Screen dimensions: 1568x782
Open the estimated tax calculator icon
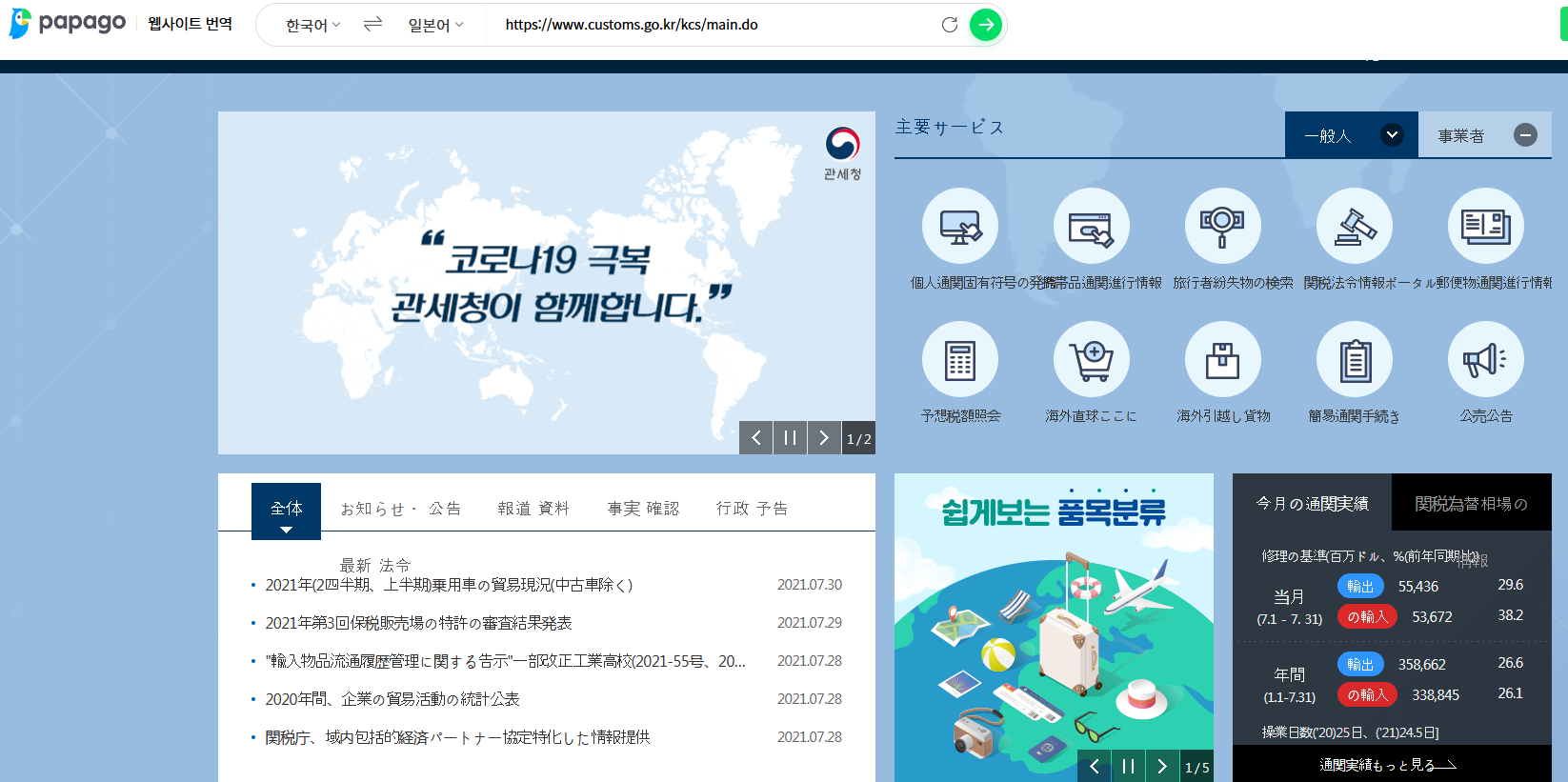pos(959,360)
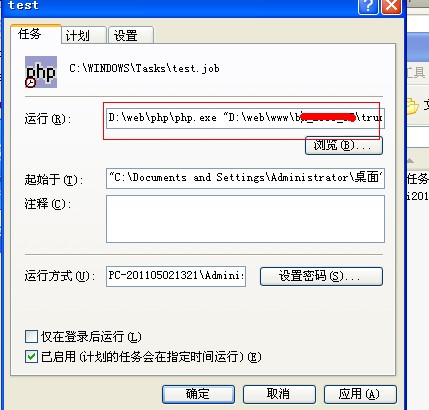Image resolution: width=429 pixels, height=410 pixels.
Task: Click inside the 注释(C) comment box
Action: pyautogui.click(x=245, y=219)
****************************************
Exercise directions.
Could you restate the material word for word, omitting the pictures?

Task result.
Screen dimensions: 1568x782
Open the estimated tax calculator icon
pos(959,360)
Image resolution: width=429 pixels, height=410 pixels.
Task: Click inside the 注释(C) comment box
Action: pyautogui.click(x=245, y=219)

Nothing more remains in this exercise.